• [Fonte]:

Um ódio ancestral – o povo judeu é o alvo. É sabido que os judeus são perseguidos
muito antes do Holocausto Nazista:
25
O primeiro anti-semitismo foi o dos romanos que não toleravam costumes judaicos
como o shabat e o culto a Deus único. Quando, no século IV, o Império Romano
adotou o cristianismo a perseguição cultural e política virou religiosa. Na Inquisição,
os judeus tinham que se converter ao cristianismo para não terminarem queimados
nas fogueiras (CAIXETA, 2007. p. 03).
Já com o intuito de purificar a raça alemã diante da “seleção” dos alemães arianos
puros, o grande alvo acabou sendo os judeus. Lançando mão de um ódio já existente. Os
judeus eram um povo sem lugar fixo com importante presença na Alemanha que acabaria,
como uma espécie de bode expiatório, sendo culpado pela derrota do país.

• [Conteúdo dos dados]:
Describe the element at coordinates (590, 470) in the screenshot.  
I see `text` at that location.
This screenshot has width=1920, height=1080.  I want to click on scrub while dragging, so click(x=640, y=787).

• [Conjunto de tarefas]:
a. Reproduza o trecho do texto sobre a perseguição aos judeus entre "Um ódio ancestral" e "2007. p. 03).", inclusive.
b. De acordo com o texto sobre a perseguição aos judeus, quais costumes judaicos os romanos não toleravam?
As linhas não têm relação com o texto sobre a perseguição aos judeus.

• [Respostas dadas]:
a.
Um ódio ancestral – o povo judeu é o alvo. É sabido que os judeus são perseguidos
muito antes do Holocausto Nazista:
25
O primeiro anti-semitismo foi o dos romanos que não toleravam costumes judaicos
como o shabat e o culto a Deus único. Quando, no século IV, o Império Romano
adotou o cristianismo a perseguição cultural e política virou religiosa. Na Inquisição,
os judeus tinham que se converter ao cristianismo para não terminarem queimados
nas fogueiras (CAIXETA, 2007. p. 03).

b. O shabat e o culto a Deus único.